Pour écouter la version audio

Parti courir, no 74

11 août 2021

Je suis parti courir. Après avoir dormi dans le lit du Rocket. Oui, mesdames messieurs, vous avez bien lu. Le légendaire Maurice Richard et moi avons partagé le même lit. À environ 60 ans d’intervalle.

Quand j’étais jeune, à Chambord, tout le monde se faisait une fierté du passage annuel du Rocket. Il venait pêcher la ouananiche au chalet d’Alonzo Tremblay, dans le secteur de La Pointe. On ne sait pas s’il récoltait autant de poissons que de buts mais il scorait suffisamment pour vouloir revenir chaque été.

Mme Ménard et moi, depuis qu’on a quitté la région pour la grande ville, louons pour quelques semaines tous les étés, un chalet sur La Pointe de Chambord, afin de revoir le Lac et les familles. On change d’endroit, au hasard des disponibilités. Cette année, avec l’afflux de touristes covidiens, le choix était mince. En fait, il ne restait qu’un seul et « rustique » chalet.

La propriétaire nous a confirmé que : oui, c’est bien l’ancien chalet d’Alonzo Tremblay et oui (on a senti que c’était un gros argument de vente), le Rocket a déjà dormi ici. Pour ce qui y est du lit, j’atteste qu’il est d’origine : Maurice a dû traiter les ressorts comme les défenseurs des Bruins et des Maple Leafs.

Tellement que j’ai abandonné Mme Ménard à son sort pour aller finir la nuit dans la deuxième chambre, sans même me demander si celle-là avait accueilli Elmer Lach et Toe Blake.

Heureusement, j’ai de meilleurs souvenirs de l’illustre numéro 9. J’ai eu l’honneur de partager la glace avec lui. (Quiconque m’a vu jouer au hockey devine déjà qu’il doit y avoir une « pogne », le Rocket et moi n’ayant évidemment pas d’affaire sur la même patinoire).

Dans les années 80-90, j’ai fait partie d’une équipe composée de journalistes d’un peu partout dans la province. On parcourait le Québec pour jouer contre des équipes locales. Parfois, pour attirer les spectateurs, notre directeur-général, le journaliste François Béliveau de La Presse, invitait Maurice Richard à arbitrer les rencontres.

Alors on débarquait un bon samedi dans un village du fond de la Gaspésie, quelques vedettes médiatiques du temps (Claude Mailhot, Jacques Moreau), un paquet de nobody (moi) et… Maurice Richard. C’était l’émoi dans la place. Mailhot et Moreau étaient très sollicités, mais surtout tout le monde voulait parler au Rocket.

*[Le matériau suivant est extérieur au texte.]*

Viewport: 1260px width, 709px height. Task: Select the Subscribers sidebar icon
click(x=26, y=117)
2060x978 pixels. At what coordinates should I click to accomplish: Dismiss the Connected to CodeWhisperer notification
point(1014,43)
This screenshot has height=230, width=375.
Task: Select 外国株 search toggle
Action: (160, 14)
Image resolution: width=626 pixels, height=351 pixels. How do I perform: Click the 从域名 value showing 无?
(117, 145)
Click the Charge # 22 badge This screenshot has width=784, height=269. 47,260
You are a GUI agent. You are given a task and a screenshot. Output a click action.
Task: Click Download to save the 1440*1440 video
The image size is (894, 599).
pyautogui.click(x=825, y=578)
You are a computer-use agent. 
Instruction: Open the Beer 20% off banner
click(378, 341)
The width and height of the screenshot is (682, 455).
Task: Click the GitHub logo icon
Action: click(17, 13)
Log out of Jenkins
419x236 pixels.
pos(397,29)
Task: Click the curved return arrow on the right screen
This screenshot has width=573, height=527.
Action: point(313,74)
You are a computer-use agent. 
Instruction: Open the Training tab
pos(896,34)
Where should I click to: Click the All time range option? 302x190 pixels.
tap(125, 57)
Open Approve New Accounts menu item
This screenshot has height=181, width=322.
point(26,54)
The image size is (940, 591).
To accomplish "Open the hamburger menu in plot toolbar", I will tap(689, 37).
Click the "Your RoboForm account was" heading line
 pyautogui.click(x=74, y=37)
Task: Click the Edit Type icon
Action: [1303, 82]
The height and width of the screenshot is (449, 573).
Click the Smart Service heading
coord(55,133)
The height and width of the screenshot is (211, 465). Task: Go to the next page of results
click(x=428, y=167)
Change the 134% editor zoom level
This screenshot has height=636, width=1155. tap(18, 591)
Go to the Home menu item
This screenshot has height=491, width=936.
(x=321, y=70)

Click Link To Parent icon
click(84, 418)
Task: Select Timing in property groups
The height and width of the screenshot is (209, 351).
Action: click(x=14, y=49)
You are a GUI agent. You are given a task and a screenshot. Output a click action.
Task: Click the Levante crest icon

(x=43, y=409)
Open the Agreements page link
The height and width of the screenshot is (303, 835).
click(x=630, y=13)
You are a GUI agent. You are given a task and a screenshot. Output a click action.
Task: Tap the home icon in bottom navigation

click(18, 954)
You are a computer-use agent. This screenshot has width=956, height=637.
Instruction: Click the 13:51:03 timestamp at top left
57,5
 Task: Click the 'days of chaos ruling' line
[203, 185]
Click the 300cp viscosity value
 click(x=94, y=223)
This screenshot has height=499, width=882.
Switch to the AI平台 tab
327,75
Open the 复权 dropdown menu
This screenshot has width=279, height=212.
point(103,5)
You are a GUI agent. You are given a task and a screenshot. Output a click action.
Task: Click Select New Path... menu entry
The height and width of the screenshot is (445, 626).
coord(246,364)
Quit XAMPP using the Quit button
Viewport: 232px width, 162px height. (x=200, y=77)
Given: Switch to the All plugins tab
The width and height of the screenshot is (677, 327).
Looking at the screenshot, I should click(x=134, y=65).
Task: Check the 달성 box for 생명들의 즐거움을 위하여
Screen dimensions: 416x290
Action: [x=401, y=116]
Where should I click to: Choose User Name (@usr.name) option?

Certaines idoles inspirent une ferveur religieuse. Je vous le confirme, je l’ai vu. Maurice Richard pouvait littéralement guérir par l’imposition des mains. Quand un joueur se blessait, le Rocket n’avait qu’à approcher pour le remettre sur pied. L’orgueil c’est fort. Personne n’osait avoir l’air faible devant un gars doté d’un pareil regard.

Autre avantage, personne ne contestait ses décisions (pourtant très contestables, il était aussi mauvais arbitre que bon joueur). Je me souviens d’un incident où mon partenaire à la défense, après s’être fait varloper par un adversaire sous l’œil indifférent de notre officiel n’avait pu retenir un : « Maurice??? Câlisse! »

Silence total sur la glace. Sacrer après le Rocket! Sacrilège!

Heureusement, le numéro 9 avait plus de 60 ans, son caractère s’était adouci. Il comprenait que dans le feu de l’action, le gars avec le chandail rayé, même s’il est une légende, s’expose à se faire traiter de jambon. Notre joueur s’était excusé, la partie avait repris, on avait évité l’émeute en Gaspésie.

Aujourd’hui, après avoir partagé la glace, des bancs d’autobus et quelques repas avec Maurice Richard, je pourrai ajouter que j’ai (mal) dormi dans le même chalet. J’envisage même d’organiser une dernière cérémonie en son honneur.

On a retiré son chandail en 1960. Il serait grand temps, 61 années plus tard de retirer le matelas du Rocket.